=== DOCUMENT PASSAGE ===
* Start *

Katie had tickets and invited lucky me. We met for lunch first. What a view on the way to the café..
The (Magnificent!) Getty Center
Many years of visits are represented here.
This afternoon I went to The Big Getty for a couple hours with ND. How many times have I been up there? So many times. And yet still there are photos left to be taken. It is awesome.
Click here for a link to a collection of my favorite shots from the Getty.
The Getty Center Museum. It’s a gift to Our Town, funded by the The Getty Trust whose mission extends far beyond this museum to include education, research, conservation institutes, and of course the Getty Villa in Malibu.
Admission is always free. Parking is $15 per car but you are welcome to walk in from the bus stop.
When the Getty Center opened in December 1997 the parking fee was $5 which made coming to the Getty feel positively free. Year by year the rates went up and up and now, especially for one person, it doesn’t feel so free anymore, that you’d not give a second thought to pop up just to enjoy a cup of coffee. But still SO worth it.
I have to leave this picture here because it’s from the beginning.
Check her out. She is balanced entirely on her hip and she’s doing really really hard leg lifts.
Something new is on the scene – a naked little boy holding a frog by its leg, made of painted fiberglass, by Charles Ray and called ‘Boy with Frog’. Hi cutie.
I just read that he’s going to be leaving in January 2012, just in time for me to have gotten used to having him around.
Oh goodie, it’s August 2012 and Frog Boy is still here. Maybe he’s going to be ours.
Air is still here too, you just can’t see her in this picture.

* End *

=== DATA ===
* Start *

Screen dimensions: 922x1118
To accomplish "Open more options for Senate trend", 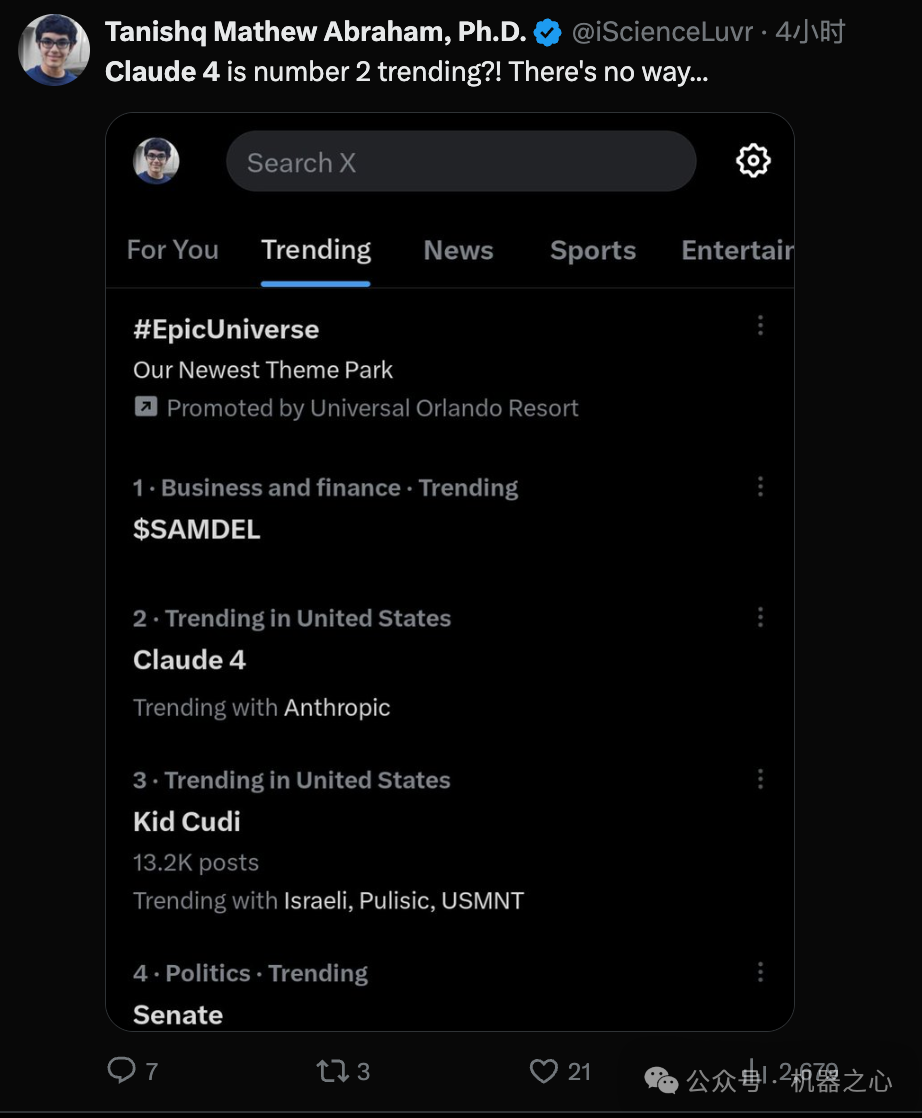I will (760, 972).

* End *
* Start *

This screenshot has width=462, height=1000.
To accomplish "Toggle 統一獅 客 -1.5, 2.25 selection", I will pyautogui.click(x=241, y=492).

* End *

=== DO THIS ===
According to the Getty Center post, what did parking cost when the Getty Center opened in December 1997? The data has no connection to the Getty Center post.

=== OUTPUT ===
$5